WHAT’S DICTIONARY FOR ANYWAY?

My philosophy of learning is drastically different. If my aim is to get to B1 level as quickly as possible, I very often neglect extensive reading.

Why is that?

Because that’s always been a purpose of dictionaries. If I provide myself with a small, good dictionary I get an immediate access to the most popular words in a given language.

Good (yet still small) dictionaries are also characterized by other important features: they include pronunciation, the most important meaning of words and popular phrases and collocations.

If I want to get the most out of, say, 4 hours of learning, I’ll spend roughly 70% percent of this time trying to learn vocabulary from a dictionary.

This way, I can rapidly learn new vocabulary without spending a lot of time on thumbing through texts.

Provided of course, that I already know at least basics of grammar. Thus, my means of communication are greatly increased.

CONTEXT IS ROUGHLY THE SAME IN MANY LANGUAGES AT A BASIC LEVEL

There. I said it. Have you ever tried to listen, really listen, to many of your everyday conversations?

Are they really that complicated? Is the language really that bombastic? It is not.

You don’t usually use flowery expressions to impress anyone. I don’t deny that if you truly want to master the language, you need a lot of practice and a lot of materials and contexts.

But it’s not half as important as many people and polyglots claim if you want to learn to communicate.

How wrong can you be when you use words “eat”, “drink”, “assume”, “bad”, “good” (etc.) and their counterparts in other languages?

Speaking from my experience, not very wrong. Sure, sometimes you get the context wrong.
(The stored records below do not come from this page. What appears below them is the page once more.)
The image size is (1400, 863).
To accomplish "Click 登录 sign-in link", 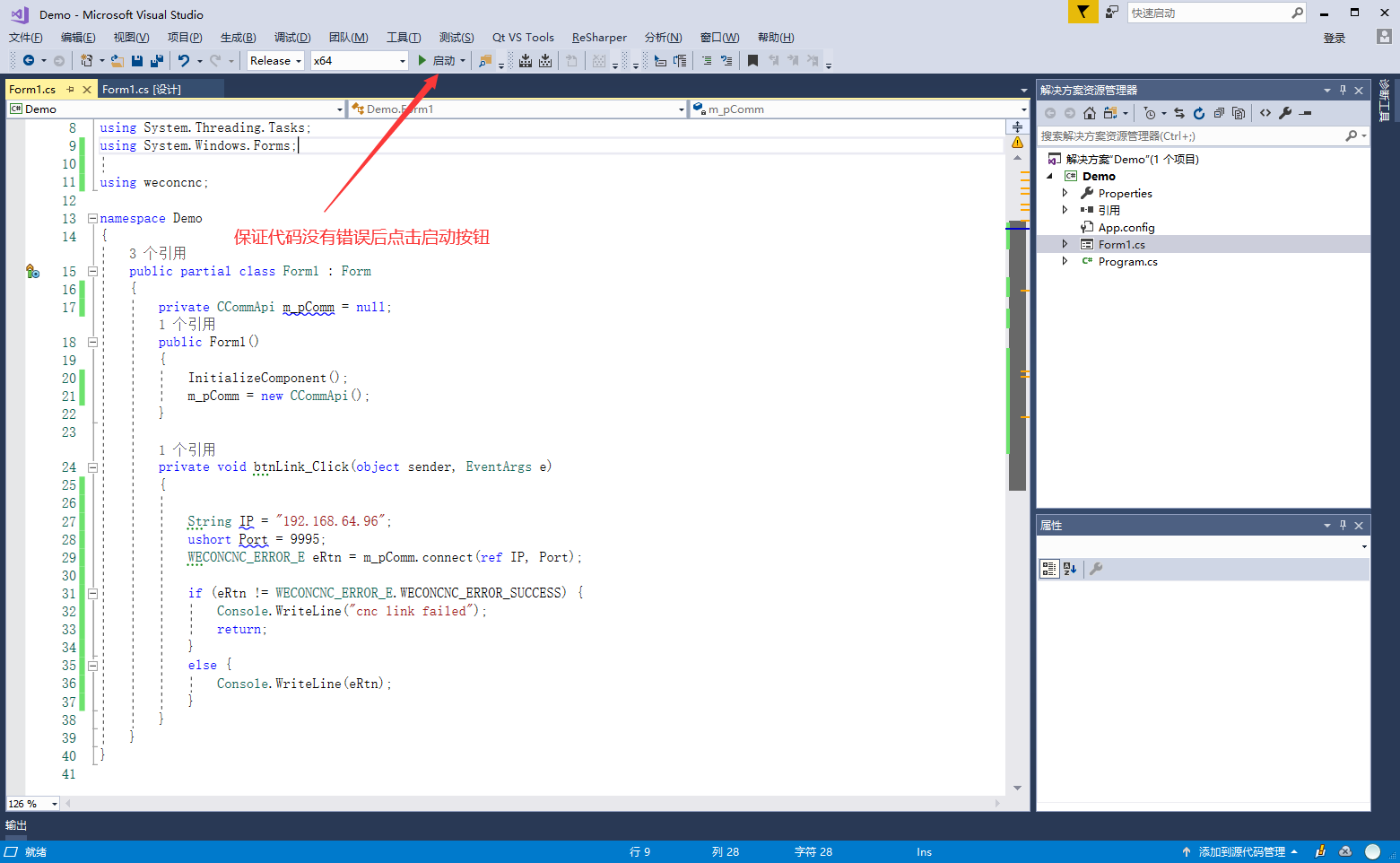I will click(x=1334, y=38).
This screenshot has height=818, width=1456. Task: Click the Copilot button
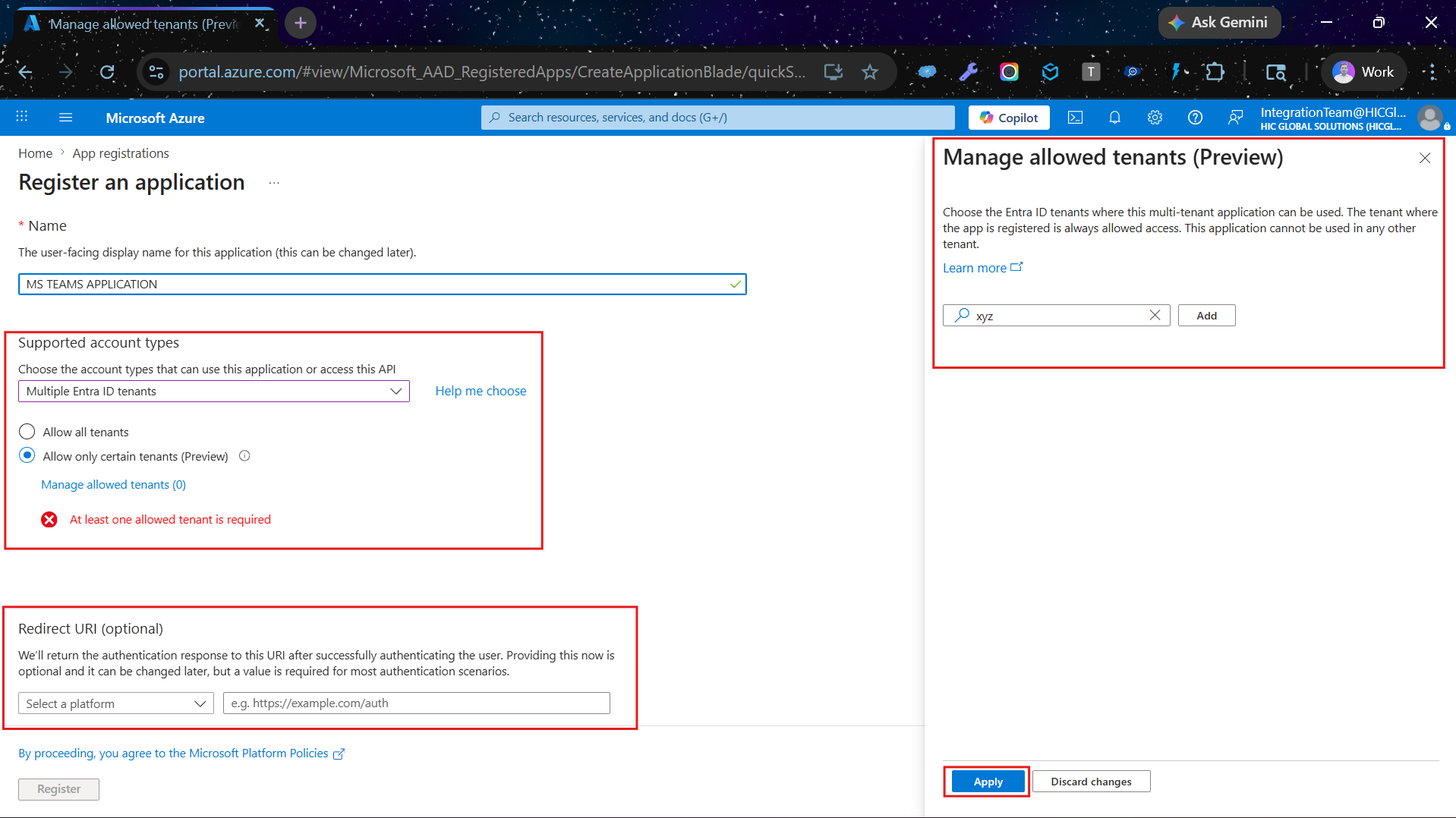click(1009, 118)
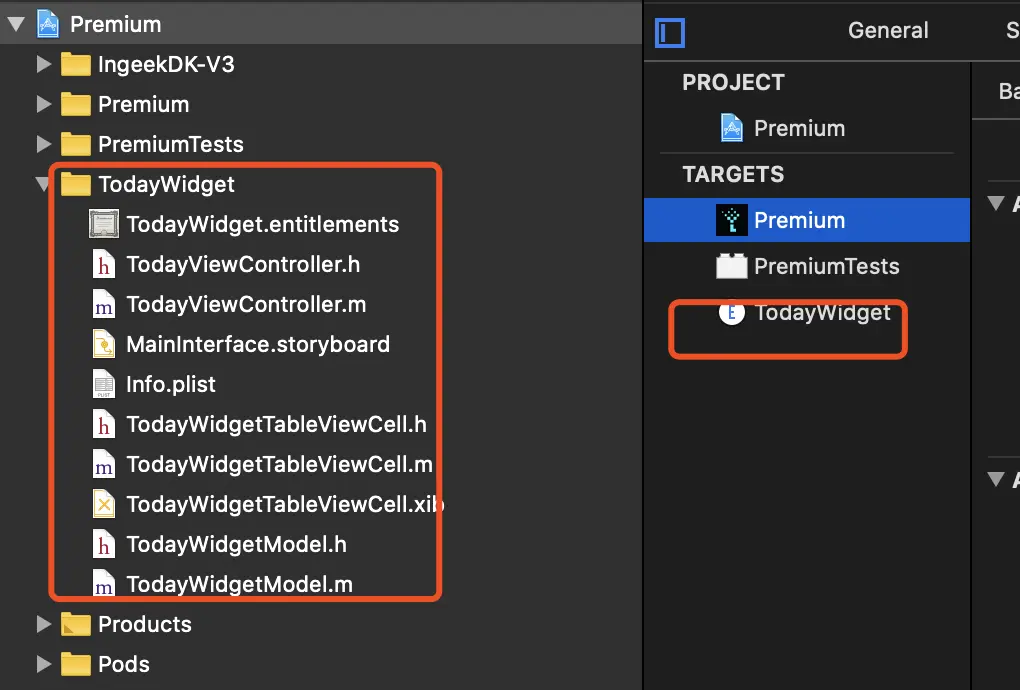Screen dimensions: 1020x690
Task: Switch to the General tab
Action: [888, 31]
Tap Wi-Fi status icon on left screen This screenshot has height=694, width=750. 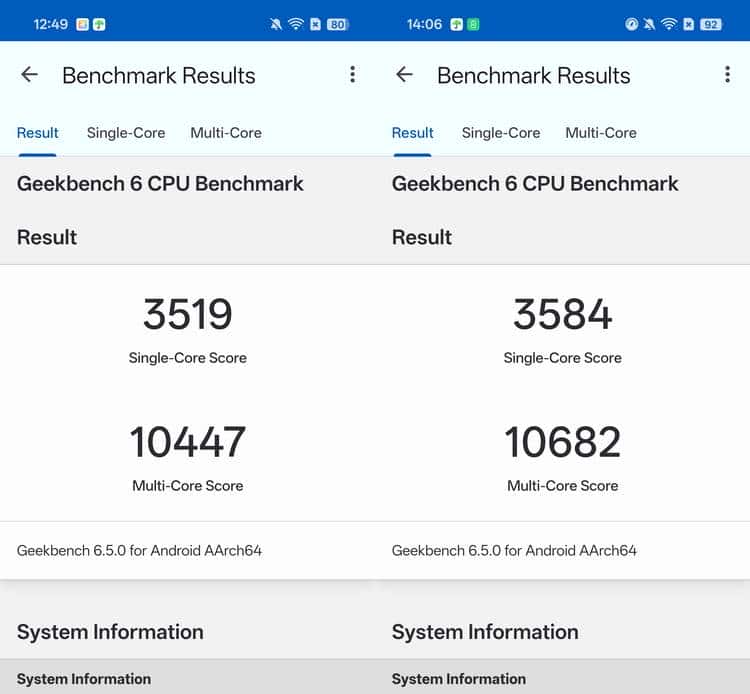point(295,24)
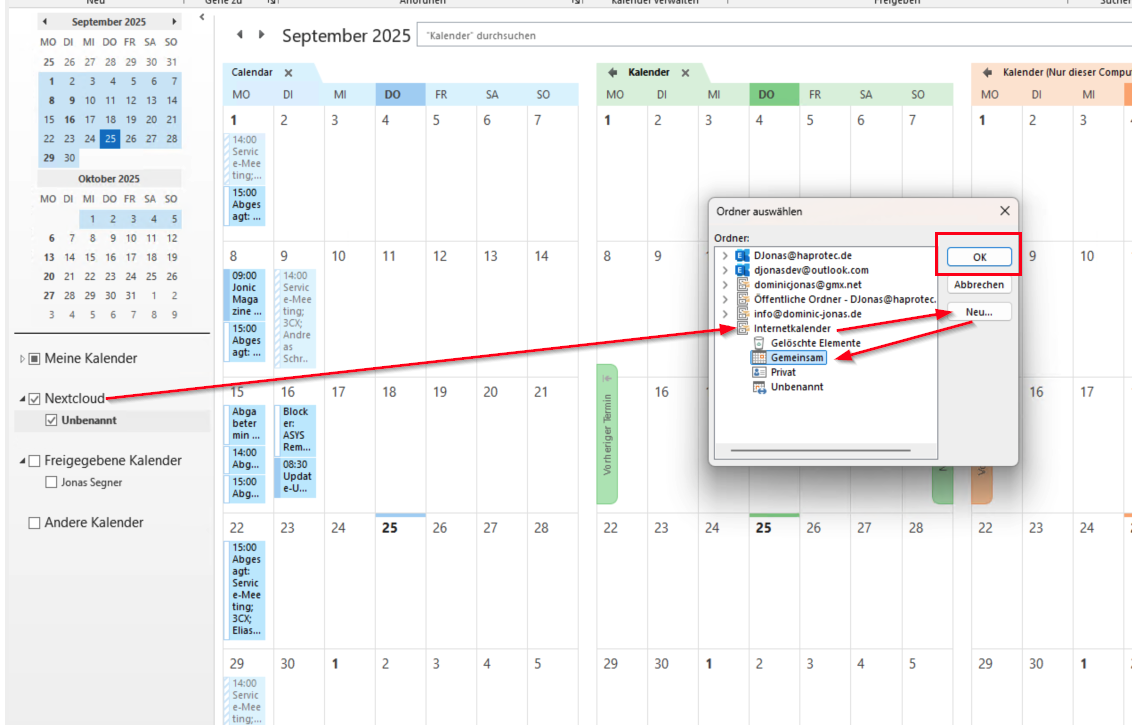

Sometimes, some collocations simply do not exist.

But because you’ve learned quickly enough how to communicate, you can now start adjusting what you already know to the real-life situations.

Just to be clear – I don’t advocate abandoning other activities and sticking only to learning vocabulary. I simply believe that in order to speak as quickly as possible such an approach works fantastically.

I spend about 70% learning vocabulary and 30% listening on my journey to B1/B2 level.

If anyone wonders – yes, I haven’t mentioned grammar on purpose. That’s a topic for another article.

WHAT ARE THE BENEFITS OF SUCH APPROACH?

I start speaking very fast, imperfectly though. Extensive vocabulary practice gives me a huge advantage when I start listening.

The answer to “why? is obvious – it’s much easier to listen when your vocabulary is big.
Reading also becomes easy, once I start doing it.

I try to keep an open mind about my abilities and every time when I can confront my knowledge with real-life context, and I see that I’ve been wrong so far, I revise my outlooks.

I’m sure that it doesn’t sound like fun for many people. But the question I always ask is: do you learn for fun and you or do you want quick effects?

I want effects – but we’re all different in that manner. And that doesn’t mean that I don’t have fun while learning!

I’m aware that for many people my approach is quite ludicrous.
But it’s always good when we read something that triggers our emotions as long as we approach them with an open mind and curiosity.

How often do we discard theories and opinions of others because we can’t seem to look at them differently than through the lens of our biases?

What do you think about the importance of learning? Let me know.